═══ RECORDS SUPPLIED

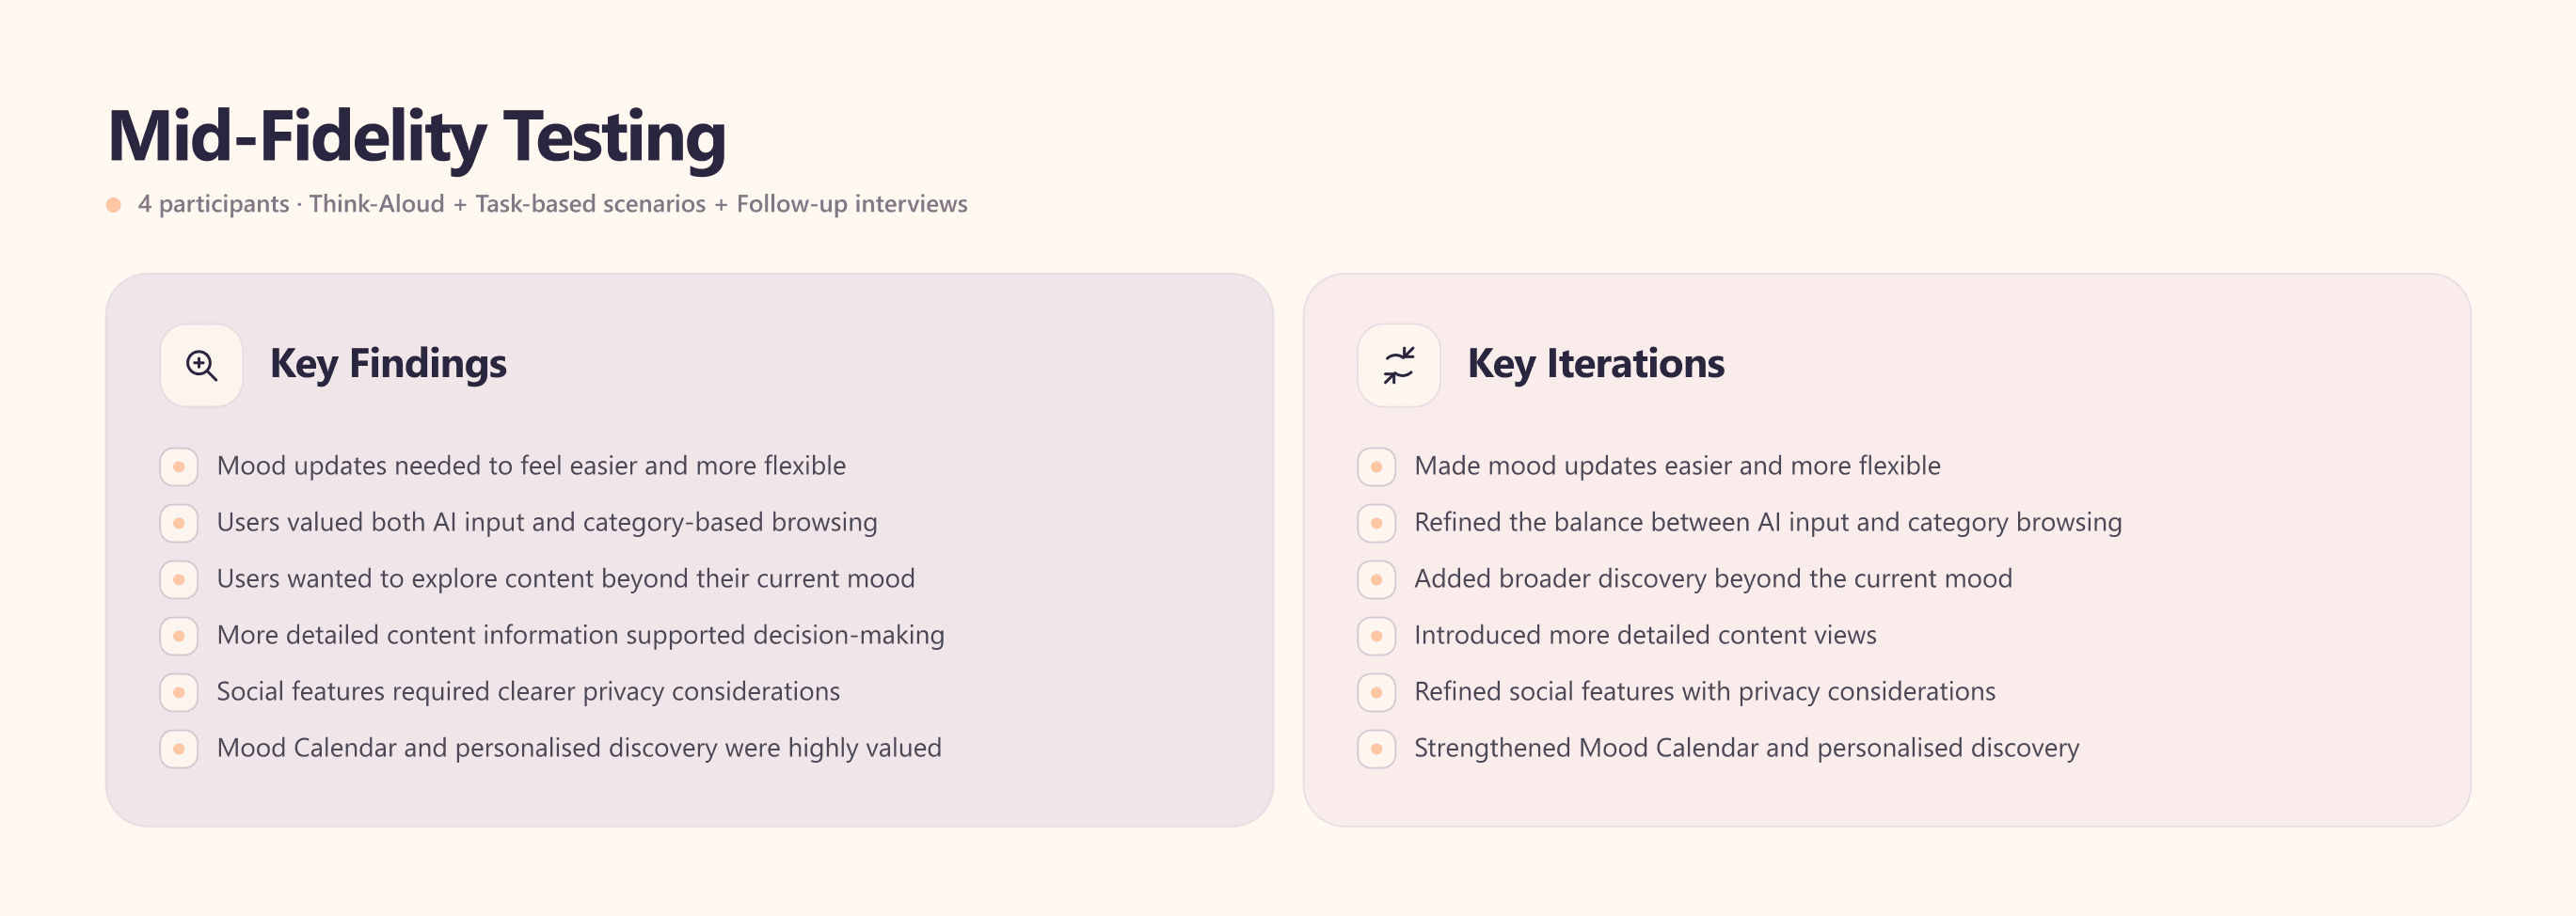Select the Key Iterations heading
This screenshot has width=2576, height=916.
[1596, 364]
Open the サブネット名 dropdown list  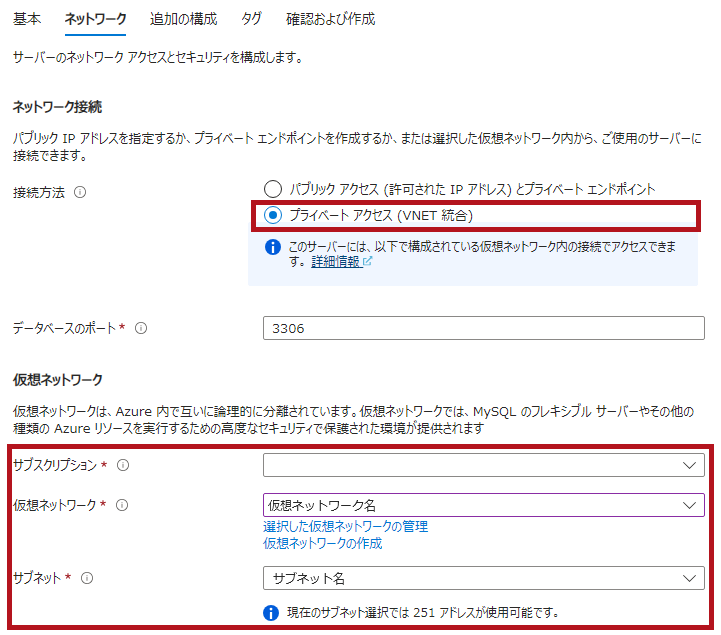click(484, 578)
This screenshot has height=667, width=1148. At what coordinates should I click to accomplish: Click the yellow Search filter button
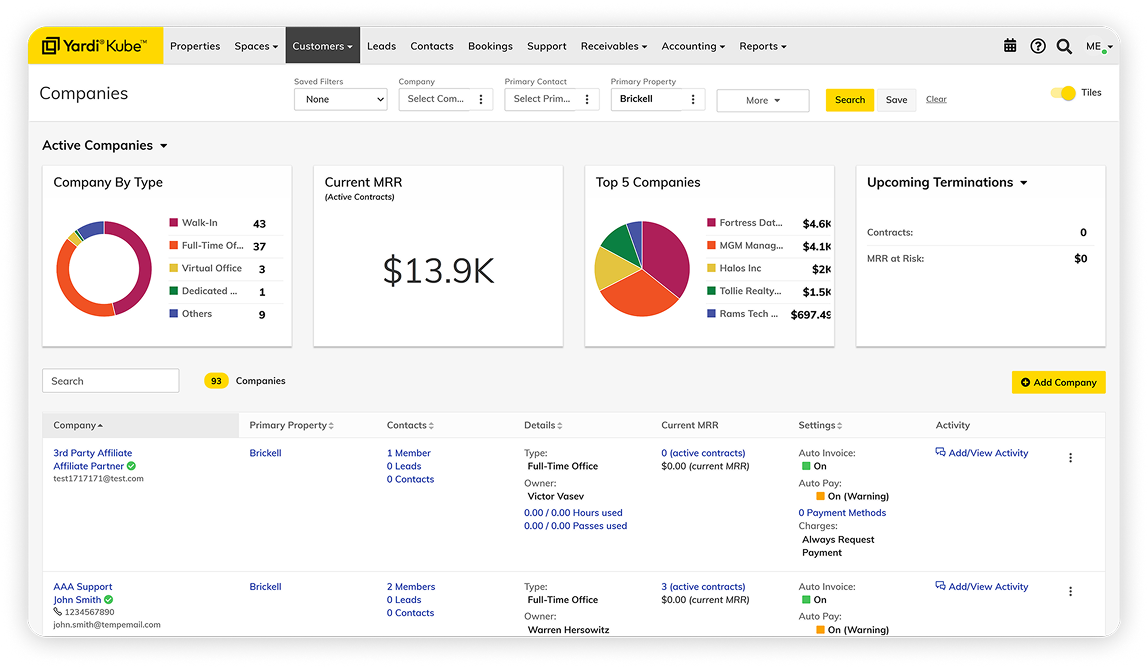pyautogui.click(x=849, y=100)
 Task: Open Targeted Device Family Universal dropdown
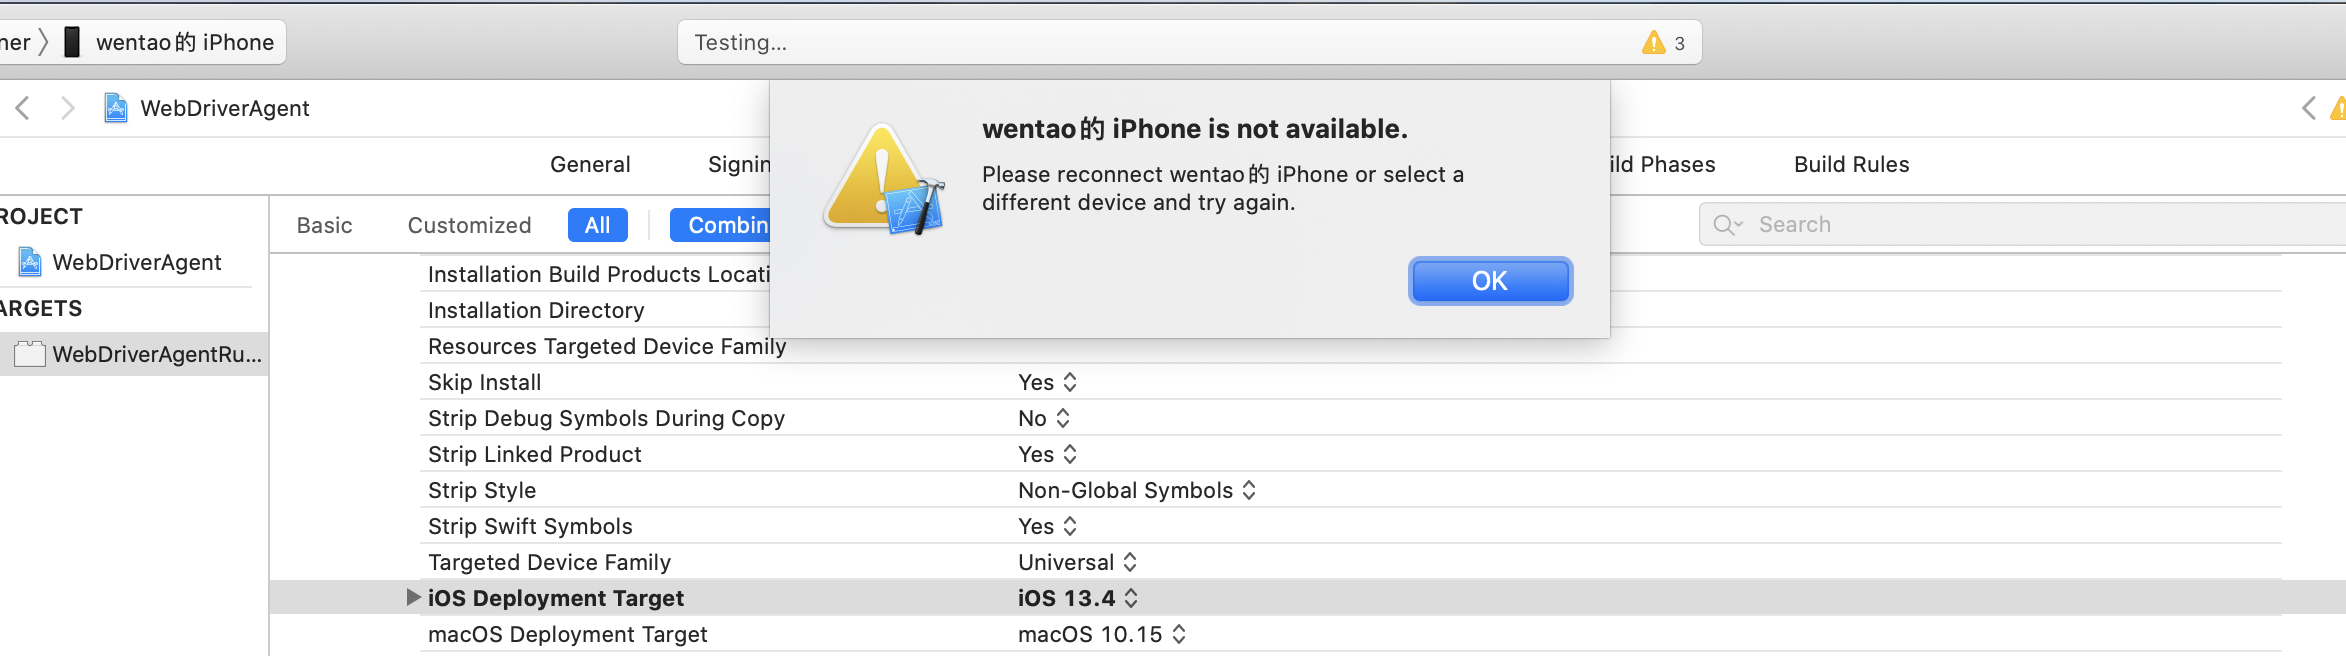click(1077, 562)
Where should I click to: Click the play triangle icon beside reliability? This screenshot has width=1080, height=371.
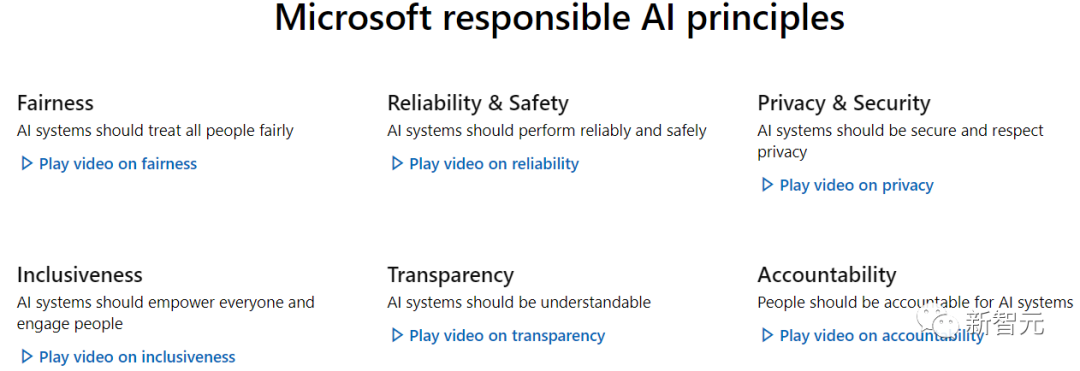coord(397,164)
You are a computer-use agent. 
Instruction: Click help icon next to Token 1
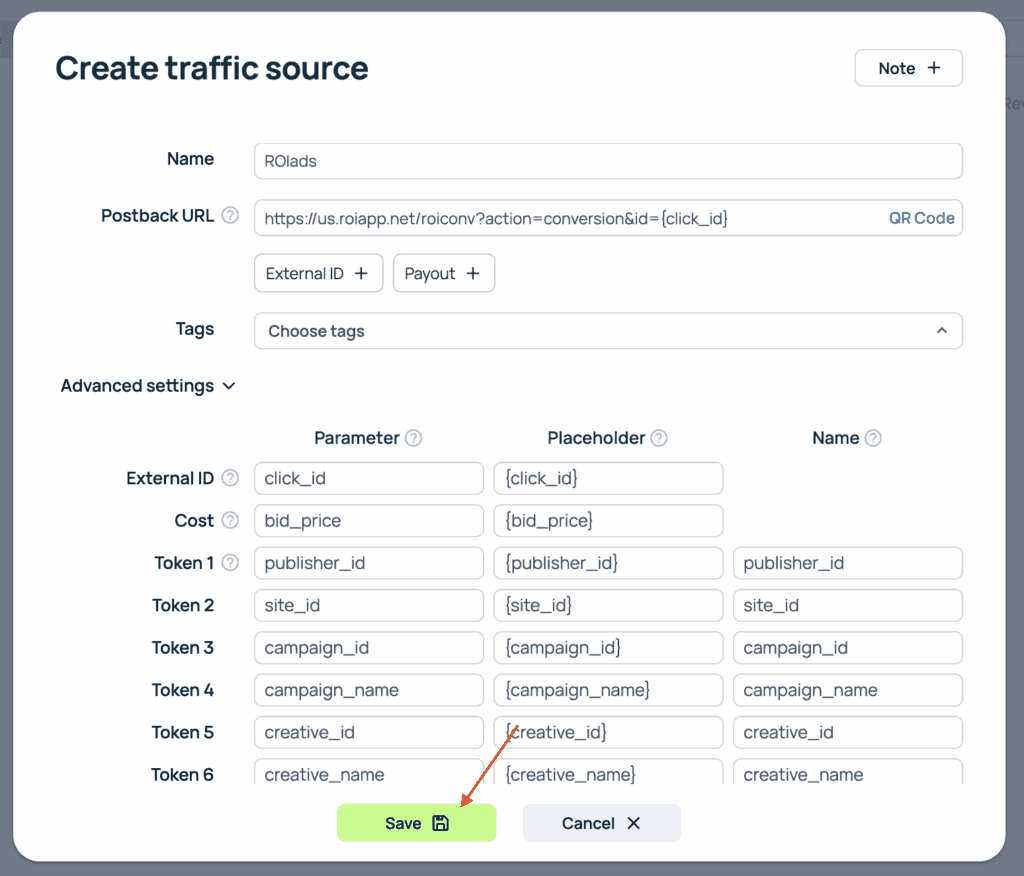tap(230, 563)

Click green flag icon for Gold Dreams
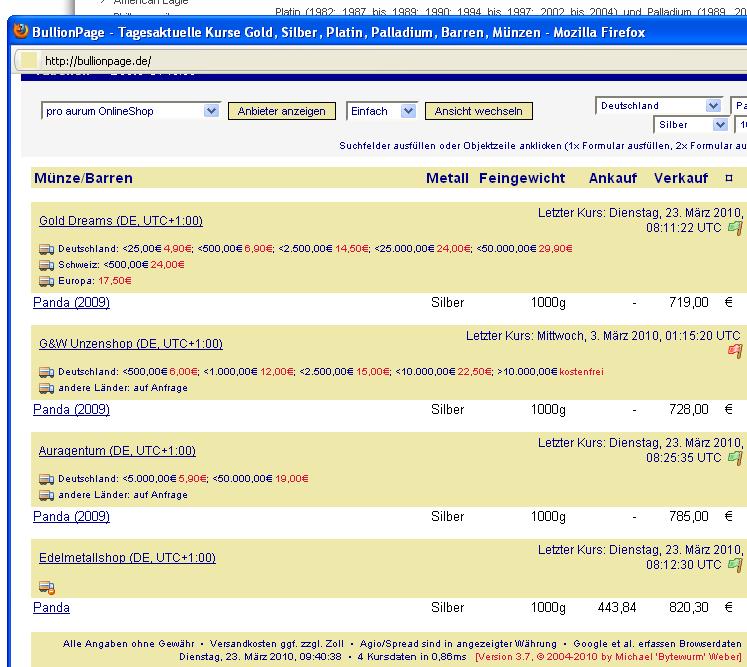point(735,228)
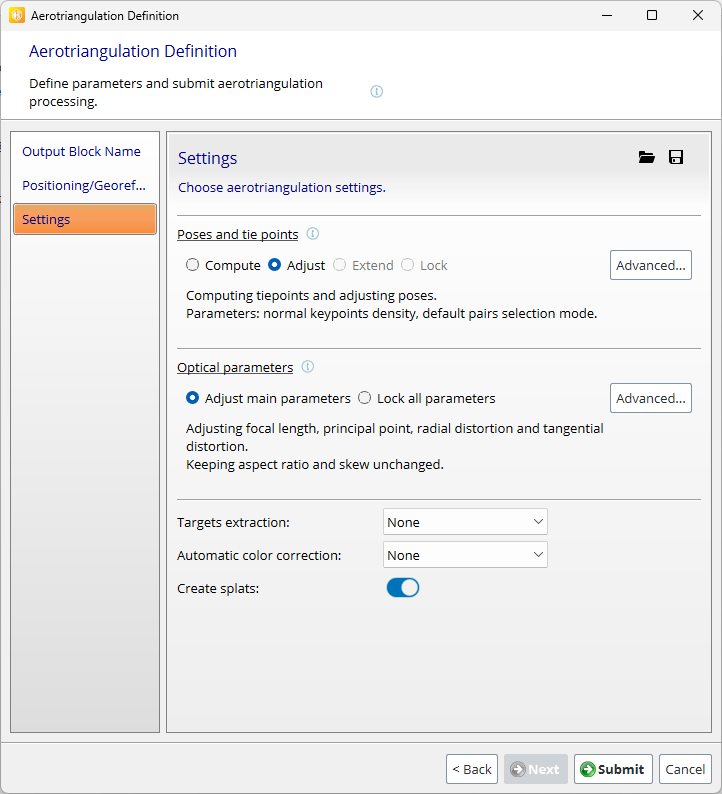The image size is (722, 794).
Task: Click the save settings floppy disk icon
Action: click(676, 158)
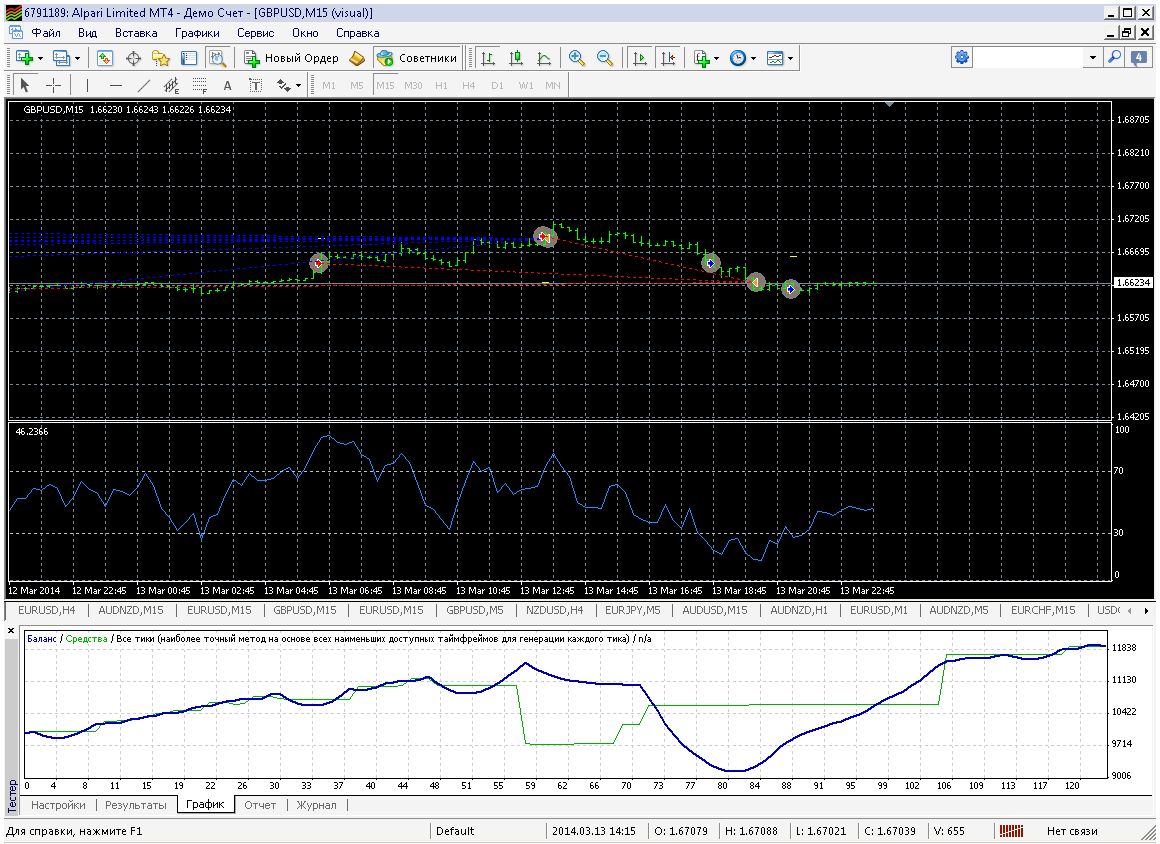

══════

= WHAT THE TASK ASKS =
Write out exactly the lines from the line holding "Task: Open Targeted" through the last line of the records above, inclusive, and nothing more. Leave out the pictures.

= REPLY =
 Task: Open Targeted Device Family Universal dropdown
click(1077, 562)
Where should I click to: Click the play triangle icon beside reliability? This screenshot has width=1080, height=371.
coord(397,164)
You are a computer-use agent. 
Instruction: Click help icon next to Token 1
tap(230, 563)

Click green flag icon for Gold Dreams
point(735,228)
The image size is (722, 794).
Task: Click the save settings floppy disk icon
Action: click(676, 158)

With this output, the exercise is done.